La sua testimonianza mostra come il cammino verso la parità di genere sia stato rallentato non tanto da una situazione di ostilità palese, quanto, piuttosto, da un pregiudizio e da una discriminazione indiretta: le magistrate dei primi concorsi hanno dovuto lavorare e adattarsi ad ambienti maschili e paternalistici, in cui regnava una malcelata diffidenza nei confronti delle donne, costrette, dunque, a lottare quotidianamente per dimostrare la meritevolezza dell’incarico ricoperto. 

Con l’acquisizione di una certa consapevolezza si rende conto che in quell’ambiente dominato dalla figura maschile non avrebbe dovuto omologarsi, ma ricercare un nuovo modello di giudice che riflettesse e non negasse il suo essere donna, che portasse avanti la voce e la sensibilità femminile, facendone un quid pluris.

Da non sottovalutare è il ruolo della differenza: vi è bisogno di cultura femminile, dell’altra intelligenza che non si contrappone a quella maschile, ma la completa in un’ottica di arricchimento reciproco. 

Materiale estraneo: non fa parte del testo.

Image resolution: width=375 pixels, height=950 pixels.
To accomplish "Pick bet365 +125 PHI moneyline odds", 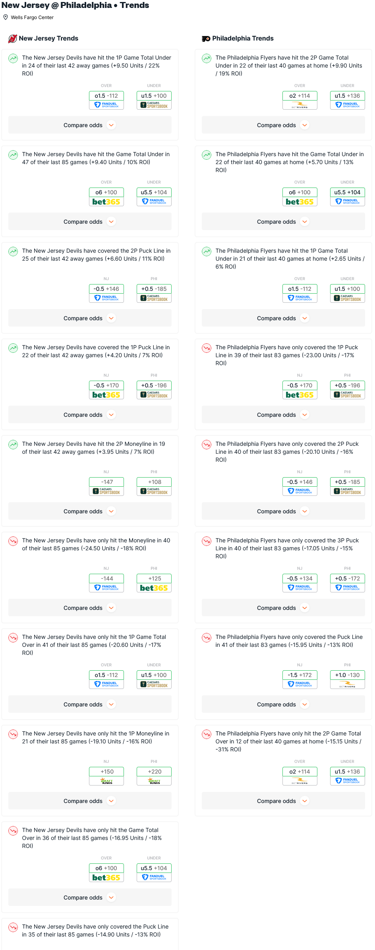I will click(154, 583).
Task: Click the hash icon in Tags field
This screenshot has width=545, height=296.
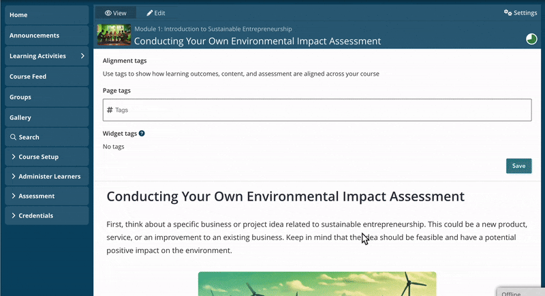Action: [x=110, y=110]
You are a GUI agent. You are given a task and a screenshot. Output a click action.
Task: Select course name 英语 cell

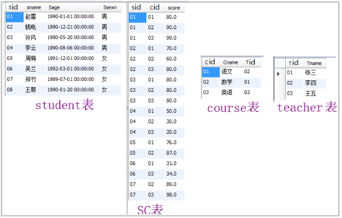(231, 92)
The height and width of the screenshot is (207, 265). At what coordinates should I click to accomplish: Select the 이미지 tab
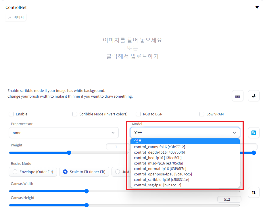pos(16,17)
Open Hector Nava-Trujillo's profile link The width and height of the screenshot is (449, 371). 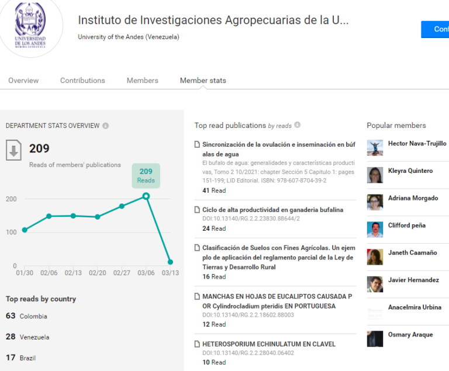pyautogui.click(x=417, y=143)

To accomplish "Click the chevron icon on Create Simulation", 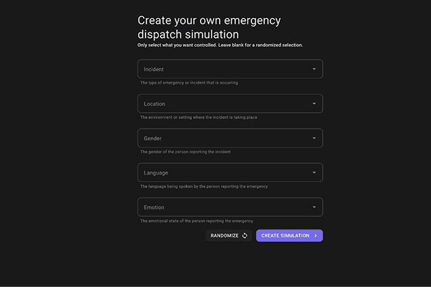I will 316,236.
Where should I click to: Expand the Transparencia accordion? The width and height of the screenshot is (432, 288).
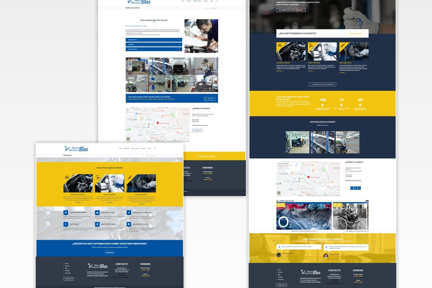154,40
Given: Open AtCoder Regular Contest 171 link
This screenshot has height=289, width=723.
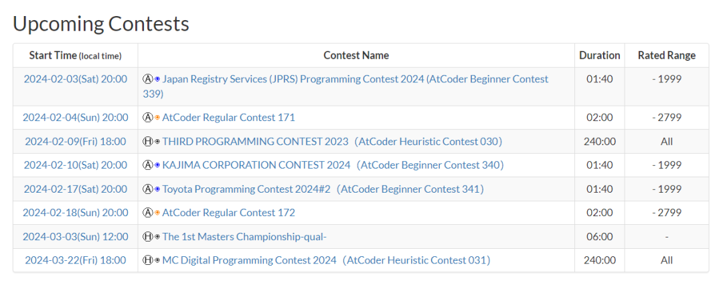Looking at the screenshot, I should (229, 118).
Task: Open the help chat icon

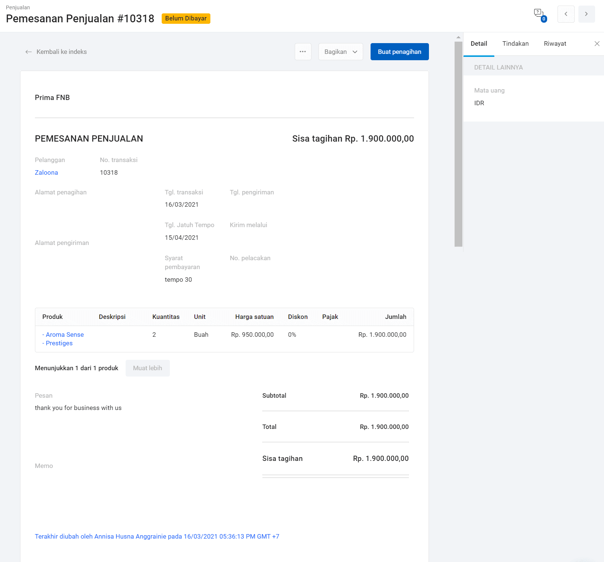Action: [539, 15]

Dall’anno 1965, quando le otto pioniere vincitrici del concorso hanno scardinato la porta per l’accesso delle donne in magistratura, tanta strada è stata percorsa, ma il cammino è ancora lungo. La magistratura si è progressivamente femminilizzata, con un numero crescente di donne vincitrici dei concorsi, ma la percentuale che ricopre funzioni direttive rimane ancora modesta, rappresentando appena il 20%. Inoltre, numerose sentenze della Corte Europea continuano a sanzionare l’Italia per i pregiudizi in materia di violenza di genere che emergono dalle motivazioni delle sentenze italiane. 

Dunque, l’invito è quello di tenere a mente che si deve ancora lottare per portare avanti la battaglia verso l’uguaglianza, sulla scia delle nostre madri costituenti e delle otto coraggiose pioniere della magistratura italiana.

L'ultima voce è stata quella di Eliana di Caro, giornalista de il Sole 24 Ore e autrice del libro Magistrate Finalmente, un’opera in cui affonda lo sguardo proprio nella storia delle otto vincitrici del primo concorso di magistratura, che si misero in gioco sfidando il pregiudizio maschilista fortemente radicato in ambito giudiziario: Graziana Calcagno, Emilia Capelli, Raffaella d’Antonio, Giulia De Marco, Letizia De Martino, Annunziata Izzo, Ada Lepore, Gabriella Luccioli.

L’autrice, in primis, fa leva sul dibattito che si svolse in Assemblea Costituente concernente l’ingresso delle donne in magistratura, evidenziando il tenore delle diverse argomentazioni, certamente sorprendente agli occhi di un lettore dei giorni nostri. Emerge infatti una grande contraddizione, poiché gli stessi padri costituenti, che avevano fornito il proprio contributo per la creazione dei valori della Repubblica Italiana, sconfessavano in quel momento il principio di uguaglianza.

Inoltre, le vincitrici del concorso operavano in un’Italia molto diversa da quella di oggi, tenute ad applicare codici le cui norme erano improntate sul pregiudizio paternalista. Basti pensare che l’adulterio da parte della donna era ancora un reato e che non esisteva alcuna legge sul divorzio né sull’aborto; per questa ragione, le magistrate seguirono l’evoluzione del paese, alla quale parteciparono in prima persona interpretando le norme nell’esercizio delle loro funzioni e aprendo la strada al cambiamento.

In conclusione, le testimonianze delle tre protagoniste dell'incontro convergono su un tema centrale: la persistente lotta delle donne per dimostrare il proprio valore, una battaglia che perdura tutt’oggi e dalla quale gli uomini sono spesso dispensati.

L'invito alle giovani donne e alle future lavoratrici è quello di perseverare in questo lungo percorso verso l'eliminazione di ogni forma di lesione del principio di uguaglianza, sia a livello formale che sostanziale. Accanto ai progressi già compiuti, occorre ancora un impegno significativo sul fronte giuridico e sociale per porre fine alla disparità salariale, e a ogni altra forma di discriminazione basata sul genere.